Documentation updates -- presenting the way 1.2 does variables instead of the old way + 1.1 docs snapshot

Hi everyone,

I’ve pushed some changes to ansible.cc/docs/

The docs now include the 1.2 variables syntax {{ foo }} as favored everywhere, and don’t really mention the other way.

The old variable ways still works and I do not plan to remove it, but wanted the variable documentation to be consistent and I think it’s much cleaner to have it done the one way where people don’t need to think about how do conditionals “the hard way” and so on. It also seems better that the way variables work in templates are how we present things.

So this also just presents the “when” operator and so on versus the old need to preset “when_string” and “when_boolean” or even “only_if” … all cleaner this way.

We still link to the old docs at http://ansible.cc/docs/released/1.1/ and I plan to snapshot docs at release time.

There are likely some errors here and there so as always patches to the docs are accepted, just send me a pull request to docsite/latest/rst/*.rst (note new subdirectory “latest”).

Let me know if there are any questions, glitches, or things that could be more clear.

I suspect this may cause some confusion as it’s not SUPER clear when you are reading the docs this is not the 1.1 docs snapshot, but the time is probably now, and I think the ability to streamline things by presenting the cleaned up methods is a good thing.

One syntax I don’t particularly care for is the form:

asdf: “{{ other_variable }}”

because it’s still “unneccessary quotes”.

I have considered maybe still using $other_variable in this case in the docs.

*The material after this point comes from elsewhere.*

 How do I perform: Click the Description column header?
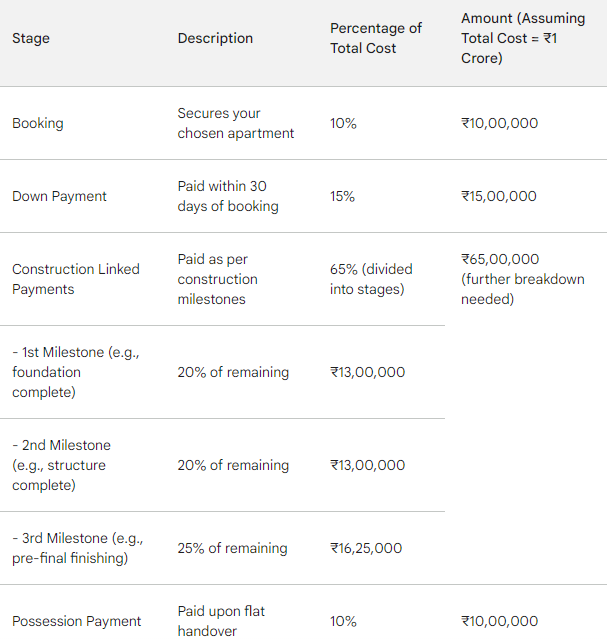pos(215,38)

Just seems cleaner for the simple things. Thoughts welcome.

I agree that it's ugly but consistency in variables is worth it, I think.
Otherwise as a beginner I'm going to wonder why you're using $blah and {{
blah }} in different places and get muddled up and end up mixing them up to
make ugly playbooks. The quotes suck, but I still prefer it.

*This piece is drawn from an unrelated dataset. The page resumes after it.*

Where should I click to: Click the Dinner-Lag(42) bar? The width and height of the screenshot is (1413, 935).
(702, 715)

I think the quotes are perfectly fine. Just mention in the docs they’re needed and why (because curly braces mean an object, like in JSON). You wouldn’t use double curlies in JSON and expect it to work, right?

Pretty much, yes.

Good.

I tend to think of ansible playbooks as the language they are and don’t really think of them being YAML, and as such tend to want to think of them as being mallable any way we want.

Though I think it’s just the limitation of the way things are, and we get various benefits (namely, being parseable by machines and easily documented, and not reinventing wheels) by sticking to our guns.